Nevertheless, for the past five years, this debate gets distilled to “Team X says no sex difference, but Team Y says yes.” If someone wants to cite evidence for the absence of the sex difference, they have it; if someone wants to cite evidence for the presence of the sex difference, they can do that, too. This does not seem to be a good scientific recipe for getting closer to the truth.

I’m pretty confident in my belief that the sex difference here is tiny or nonexistent. But you know what? Maybe I’m wrong. If I want to call myself a scientist, I have to be open to that possibility. I have to be willing to say: Here are the data that would convince me to change my belief.

So here it is: I will update my belief if a preregistered test, using the same 28-covariate analysis in a new dataset, replicates the sex difference on the intercept found in Meltzer et al. (2014).

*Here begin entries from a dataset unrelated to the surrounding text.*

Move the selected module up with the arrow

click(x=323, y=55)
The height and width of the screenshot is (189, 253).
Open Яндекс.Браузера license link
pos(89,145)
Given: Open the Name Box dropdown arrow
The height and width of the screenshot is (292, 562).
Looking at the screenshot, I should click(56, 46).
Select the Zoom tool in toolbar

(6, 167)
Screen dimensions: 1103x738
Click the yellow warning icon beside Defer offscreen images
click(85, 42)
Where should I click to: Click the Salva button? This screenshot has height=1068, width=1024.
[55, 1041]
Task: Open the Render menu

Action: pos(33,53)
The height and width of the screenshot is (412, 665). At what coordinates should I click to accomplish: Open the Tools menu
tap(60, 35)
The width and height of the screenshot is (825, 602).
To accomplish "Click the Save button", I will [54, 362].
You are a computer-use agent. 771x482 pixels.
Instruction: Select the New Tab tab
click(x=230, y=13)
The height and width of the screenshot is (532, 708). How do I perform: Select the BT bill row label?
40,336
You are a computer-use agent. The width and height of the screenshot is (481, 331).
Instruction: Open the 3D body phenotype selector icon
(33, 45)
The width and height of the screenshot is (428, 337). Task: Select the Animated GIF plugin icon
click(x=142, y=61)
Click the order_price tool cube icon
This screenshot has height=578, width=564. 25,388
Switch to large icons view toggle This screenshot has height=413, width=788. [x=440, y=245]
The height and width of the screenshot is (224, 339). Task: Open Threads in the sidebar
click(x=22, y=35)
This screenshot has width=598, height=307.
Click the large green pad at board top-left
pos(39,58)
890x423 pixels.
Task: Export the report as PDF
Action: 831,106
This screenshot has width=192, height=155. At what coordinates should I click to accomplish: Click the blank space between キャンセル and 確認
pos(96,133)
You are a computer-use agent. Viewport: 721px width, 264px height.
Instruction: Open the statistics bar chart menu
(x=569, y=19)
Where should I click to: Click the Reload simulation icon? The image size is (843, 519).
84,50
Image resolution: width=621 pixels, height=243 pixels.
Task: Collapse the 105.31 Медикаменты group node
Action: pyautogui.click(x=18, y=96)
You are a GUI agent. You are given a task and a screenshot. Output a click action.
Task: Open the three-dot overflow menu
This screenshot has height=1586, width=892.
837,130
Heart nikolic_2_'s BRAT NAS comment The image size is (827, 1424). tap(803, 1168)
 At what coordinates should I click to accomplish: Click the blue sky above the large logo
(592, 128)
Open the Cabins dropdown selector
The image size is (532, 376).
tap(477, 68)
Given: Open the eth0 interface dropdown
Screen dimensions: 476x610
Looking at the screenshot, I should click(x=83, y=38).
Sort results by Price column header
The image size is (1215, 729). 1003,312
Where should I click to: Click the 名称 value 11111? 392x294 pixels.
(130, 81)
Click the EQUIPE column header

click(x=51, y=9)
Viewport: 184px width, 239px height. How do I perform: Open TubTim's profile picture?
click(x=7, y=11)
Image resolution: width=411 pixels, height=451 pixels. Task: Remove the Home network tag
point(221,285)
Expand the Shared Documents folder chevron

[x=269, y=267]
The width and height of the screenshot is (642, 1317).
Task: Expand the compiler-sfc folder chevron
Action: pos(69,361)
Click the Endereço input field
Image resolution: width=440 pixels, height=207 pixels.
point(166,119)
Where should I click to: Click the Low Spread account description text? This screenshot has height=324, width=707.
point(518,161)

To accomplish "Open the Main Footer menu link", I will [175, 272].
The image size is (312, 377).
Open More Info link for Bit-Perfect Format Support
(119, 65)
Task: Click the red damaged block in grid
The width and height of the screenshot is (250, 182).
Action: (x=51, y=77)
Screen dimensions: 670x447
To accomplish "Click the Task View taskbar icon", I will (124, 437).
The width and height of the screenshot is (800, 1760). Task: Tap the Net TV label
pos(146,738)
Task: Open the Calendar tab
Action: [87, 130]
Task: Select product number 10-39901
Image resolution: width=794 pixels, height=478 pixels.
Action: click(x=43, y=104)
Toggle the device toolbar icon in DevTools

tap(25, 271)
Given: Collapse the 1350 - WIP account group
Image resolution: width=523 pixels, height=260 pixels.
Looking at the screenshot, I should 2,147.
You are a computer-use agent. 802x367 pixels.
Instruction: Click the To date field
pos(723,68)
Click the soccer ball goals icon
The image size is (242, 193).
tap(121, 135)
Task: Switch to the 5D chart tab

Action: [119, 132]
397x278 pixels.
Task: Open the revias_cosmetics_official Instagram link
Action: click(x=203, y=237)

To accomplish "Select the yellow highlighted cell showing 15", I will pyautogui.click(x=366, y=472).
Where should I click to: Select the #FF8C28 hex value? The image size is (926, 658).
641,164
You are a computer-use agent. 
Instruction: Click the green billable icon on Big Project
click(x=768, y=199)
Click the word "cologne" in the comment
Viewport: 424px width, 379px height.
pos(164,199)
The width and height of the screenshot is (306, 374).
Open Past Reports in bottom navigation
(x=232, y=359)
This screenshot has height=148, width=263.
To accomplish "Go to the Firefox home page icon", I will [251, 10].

You may be thinking, it’s easy for me to say that, so long as no dataset of the kind exists. But in fact, just the other day, I saw this new published paper (McNulty, Meltzer, Makhanova, & Maner, in press). It primarily examines a different (and totally fascinating!) research question, and it uses a new sample of N = 233 couples. But buried in the descriptions of the covariates in that paper are all of the key variables and all but one of the covariates required to directly replicate the earlier sex difference analysis reported in Meltzer et al. (2014).

Here is what I am committing to, publicly, right now: I have written up a preregistered analysis plan that provides the test I outline above. I will email Jim McNulty for the data they used in this new published manuscript, which I am confident that he will share with me. I will run the preregistered analysis on these data, and I will describe the results as a “Part 2” of this blog post. If the key finding from Meltzer et al. (2014) replicates—that is, if the sex difference on the intercept is significant—then I need to seriously consider the possibility that I am wrong, and I need to update my beliefs accordingly. If it is not, I hope that those scholars who believe in this particular sex difference will be willing to update their beliefs and/or conduct a highly powered test of their prediction.  

Either way, we’ll be getting closer to the truth rather than being stuck in an endless circle around it.

[1] When people talk about the “robust literature” showing that attractiveness matters more to men than to women, they could be talking about one of two things. First, they could be talking about this stated preference sex difference. Second, they might be talking about findings showing that, in hypothetical settings (e.g., viewing photographs), attractiveness tends to matter more to men than to women. In fact, we preregistered a study examining this context and found the sex difference! As I described in this earlier post, the size of the sex difference that we found in a very highly powered design was r = .13.